___ Listed entries ___

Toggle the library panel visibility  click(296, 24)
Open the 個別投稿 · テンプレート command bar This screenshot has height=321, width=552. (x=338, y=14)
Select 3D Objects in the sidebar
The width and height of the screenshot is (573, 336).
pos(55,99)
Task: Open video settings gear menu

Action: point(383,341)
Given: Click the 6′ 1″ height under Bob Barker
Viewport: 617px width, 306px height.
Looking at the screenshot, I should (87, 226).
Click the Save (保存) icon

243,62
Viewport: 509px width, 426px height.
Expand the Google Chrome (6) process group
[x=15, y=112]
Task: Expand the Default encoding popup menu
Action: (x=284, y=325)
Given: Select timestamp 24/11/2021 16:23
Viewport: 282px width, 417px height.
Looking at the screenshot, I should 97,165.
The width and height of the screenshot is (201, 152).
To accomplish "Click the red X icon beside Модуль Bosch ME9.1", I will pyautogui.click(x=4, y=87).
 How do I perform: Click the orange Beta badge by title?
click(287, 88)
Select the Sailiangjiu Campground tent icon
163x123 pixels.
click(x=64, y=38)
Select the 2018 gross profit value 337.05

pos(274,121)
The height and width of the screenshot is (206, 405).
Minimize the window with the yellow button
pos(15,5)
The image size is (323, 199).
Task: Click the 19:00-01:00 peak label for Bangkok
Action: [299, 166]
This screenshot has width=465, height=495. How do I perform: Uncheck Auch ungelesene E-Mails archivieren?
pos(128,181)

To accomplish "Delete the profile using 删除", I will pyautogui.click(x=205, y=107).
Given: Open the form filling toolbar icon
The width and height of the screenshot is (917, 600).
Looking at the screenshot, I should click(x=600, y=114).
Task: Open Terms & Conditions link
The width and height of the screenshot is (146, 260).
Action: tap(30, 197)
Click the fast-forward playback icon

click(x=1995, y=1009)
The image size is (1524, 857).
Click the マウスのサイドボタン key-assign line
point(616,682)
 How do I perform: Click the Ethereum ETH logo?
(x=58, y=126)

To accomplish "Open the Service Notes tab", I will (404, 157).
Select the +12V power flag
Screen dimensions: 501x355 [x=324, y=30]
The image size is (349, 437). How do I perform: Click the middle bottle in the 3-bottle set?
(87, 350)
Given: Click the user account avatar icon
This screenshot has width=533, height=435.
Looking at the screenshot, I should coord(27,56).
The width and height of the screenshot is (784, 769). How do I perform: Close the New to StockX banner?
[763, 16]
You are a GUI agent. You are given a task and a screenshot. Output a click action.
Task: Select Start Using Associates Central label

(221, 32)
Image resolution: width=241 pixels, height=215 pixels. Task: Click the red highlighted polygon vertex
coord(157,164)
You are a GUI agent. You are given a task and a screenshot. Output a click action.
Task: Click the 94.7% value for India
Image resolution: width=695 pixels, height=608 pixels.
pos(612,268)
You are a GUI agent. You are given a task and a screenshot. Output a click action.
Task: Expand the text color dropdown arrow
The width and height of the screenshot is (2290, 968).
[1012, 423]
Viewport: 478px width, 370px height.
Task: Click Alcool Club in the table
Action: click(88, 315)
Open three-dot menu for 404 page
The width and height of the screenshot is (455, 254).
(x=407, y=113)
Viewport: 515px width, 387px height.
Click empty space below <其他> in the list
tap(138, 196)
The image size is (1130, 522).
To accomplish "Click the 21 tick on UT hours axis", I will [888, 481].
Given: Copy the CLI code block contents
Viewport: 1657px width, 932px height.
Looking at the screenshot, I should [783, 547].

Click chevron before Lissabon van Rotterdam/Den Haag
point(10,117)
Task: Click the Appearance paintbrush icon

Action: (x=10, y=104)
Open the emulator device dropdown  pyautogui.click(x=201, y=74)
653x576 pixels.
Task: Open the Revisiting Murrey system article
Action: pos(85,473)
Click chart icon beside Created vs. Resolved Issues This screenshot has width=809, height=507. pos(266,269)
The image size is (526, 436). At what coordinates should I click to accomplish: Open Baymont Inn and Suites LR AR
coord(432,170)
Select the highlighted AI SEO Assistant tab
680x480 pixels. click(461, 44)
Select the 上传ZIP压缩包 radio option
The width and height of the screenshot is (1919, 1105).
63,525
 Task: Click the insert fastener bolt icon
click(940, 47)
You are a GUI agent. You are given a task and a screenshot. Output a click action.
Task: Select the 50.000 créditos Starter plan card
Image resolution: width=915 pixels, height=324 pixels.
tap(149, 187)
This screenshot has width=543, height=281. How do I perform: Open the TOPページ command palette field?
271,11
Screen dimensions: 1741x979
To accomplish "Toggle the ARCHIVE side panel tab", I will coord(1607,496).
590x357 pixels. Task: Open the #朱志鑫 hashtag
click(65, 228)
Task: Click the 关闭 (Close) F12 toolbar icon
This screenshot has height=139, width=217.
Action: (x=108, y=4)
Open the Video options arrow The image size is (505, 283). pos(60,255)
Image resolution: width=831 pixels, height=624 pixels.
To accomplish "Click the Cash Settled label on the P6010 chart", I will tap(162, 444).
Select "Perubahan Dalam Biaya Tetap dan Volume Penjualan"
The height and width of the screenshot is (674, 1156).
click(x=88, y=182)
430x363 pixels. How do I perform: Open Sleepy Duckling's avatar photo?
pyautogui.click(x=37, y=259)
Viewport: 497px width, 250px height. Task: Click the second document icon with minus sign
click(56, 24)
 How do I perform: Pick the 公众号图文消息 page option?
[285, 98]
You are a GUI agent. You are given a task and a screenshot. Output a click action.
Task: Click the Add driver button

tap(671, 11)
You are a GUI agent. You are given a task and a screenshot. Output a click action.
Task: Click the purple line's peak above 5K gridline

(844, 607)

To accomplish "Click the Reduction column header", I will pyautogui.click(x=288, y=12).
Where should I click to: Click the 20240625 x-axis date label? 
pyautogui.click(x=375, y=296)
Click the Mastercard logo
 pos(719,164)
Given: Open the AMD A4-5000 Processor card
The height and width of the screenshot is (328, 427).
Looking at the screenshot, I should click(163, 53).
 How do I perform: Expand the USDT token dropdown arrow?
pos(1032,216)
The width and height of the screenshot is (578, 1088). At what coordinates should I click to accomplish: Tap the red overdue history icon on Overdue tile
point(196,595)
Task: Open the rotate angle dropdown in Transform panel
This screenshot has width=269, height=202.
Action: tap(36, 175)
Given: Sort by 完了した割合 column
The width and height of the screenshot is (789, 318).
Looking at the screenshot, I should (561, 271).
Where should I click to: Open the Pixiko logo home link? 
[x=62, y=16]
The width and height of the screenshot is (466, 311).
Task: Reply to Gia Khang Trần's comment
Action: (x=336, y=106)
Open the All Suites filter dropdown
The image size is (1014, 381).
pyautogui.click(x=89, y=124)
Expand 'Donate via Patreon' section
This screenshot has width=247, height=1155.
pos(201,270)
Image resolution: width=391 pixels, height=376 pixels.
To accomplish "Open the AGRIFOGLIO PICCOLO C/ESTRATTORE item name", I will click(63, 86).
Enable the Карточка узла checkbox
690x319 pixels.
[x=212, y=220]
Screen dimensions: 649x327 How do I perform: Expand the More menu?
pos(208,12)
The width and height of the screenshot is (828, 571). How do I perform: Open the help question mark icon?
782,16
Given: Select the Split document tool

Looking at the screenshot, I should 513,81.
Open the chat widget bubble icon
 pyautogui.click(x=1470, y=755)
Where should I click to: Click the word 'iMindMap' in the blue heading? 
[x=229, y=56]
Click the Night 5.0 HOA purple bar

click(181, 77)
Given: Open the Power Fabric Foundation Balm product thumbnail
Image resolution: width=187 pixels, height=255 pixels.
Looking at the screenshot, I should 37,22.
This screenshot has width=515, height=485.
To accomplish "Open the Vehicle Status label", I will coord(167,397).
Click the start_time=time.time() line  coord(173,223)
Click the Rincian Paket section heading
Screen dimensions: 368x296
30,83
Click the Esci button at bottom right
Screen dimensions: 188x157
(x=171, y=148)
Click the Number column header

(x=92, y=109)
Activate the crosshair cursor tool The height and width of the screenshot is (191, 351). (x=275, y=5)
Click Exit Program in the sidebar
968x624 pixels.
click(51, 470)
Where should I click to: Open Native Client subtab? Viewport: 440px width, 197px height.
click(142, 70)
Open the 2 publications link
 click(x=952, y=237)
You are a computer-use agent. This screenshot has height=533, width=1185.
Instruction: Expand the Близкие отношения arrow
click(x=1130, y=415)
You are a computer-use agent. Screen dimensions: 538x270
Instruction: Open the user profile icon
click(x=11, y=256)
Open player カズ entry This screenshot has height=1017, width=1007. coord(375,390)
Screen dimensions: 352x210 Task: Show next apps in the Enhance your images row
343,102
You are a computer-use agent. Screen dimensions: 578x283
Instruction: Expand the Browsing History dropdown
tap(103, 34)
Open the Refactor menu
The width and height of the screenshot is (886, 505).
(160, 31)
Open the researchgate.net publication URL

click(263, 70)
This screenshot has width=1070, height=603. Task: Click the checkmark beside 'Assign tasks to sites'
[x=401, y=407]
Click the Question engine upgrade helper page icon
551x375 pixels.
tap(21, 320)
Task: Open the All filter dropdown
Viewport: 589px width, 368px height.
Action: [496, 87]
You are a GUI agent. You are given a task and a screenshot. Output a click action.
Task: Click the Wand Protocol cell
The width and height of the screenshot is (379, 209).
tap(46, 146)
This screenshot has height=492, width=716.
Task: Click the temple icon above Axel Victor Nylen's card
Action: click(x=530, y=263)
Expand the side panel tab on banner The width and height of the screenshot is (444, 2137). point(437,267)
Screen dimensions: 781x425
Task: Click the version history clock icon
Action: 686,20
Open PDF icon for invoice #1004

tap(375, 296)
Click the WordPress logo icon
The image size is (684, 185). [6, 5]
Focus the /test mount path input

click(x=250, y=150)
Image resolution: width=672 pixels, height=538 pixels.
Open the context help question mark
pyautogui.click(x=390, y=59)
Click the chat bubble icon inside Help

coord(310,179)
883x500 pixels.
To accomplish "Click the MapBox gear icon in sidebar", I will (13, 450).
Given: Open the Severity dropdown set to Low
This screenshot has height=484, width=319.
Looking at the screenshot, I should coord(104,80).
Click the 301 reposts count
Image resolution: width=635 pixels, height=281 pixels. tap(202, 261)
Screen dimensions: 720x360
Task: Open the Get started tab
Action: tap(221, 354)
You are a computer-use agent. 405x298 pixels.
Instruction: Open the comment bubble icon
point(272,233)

___

**What is being asked**
Copy each line of the records above that carries the word "filter".

**Solution to this task**
Open the All Suites filter dropdown
Task: Open the All filter dropdown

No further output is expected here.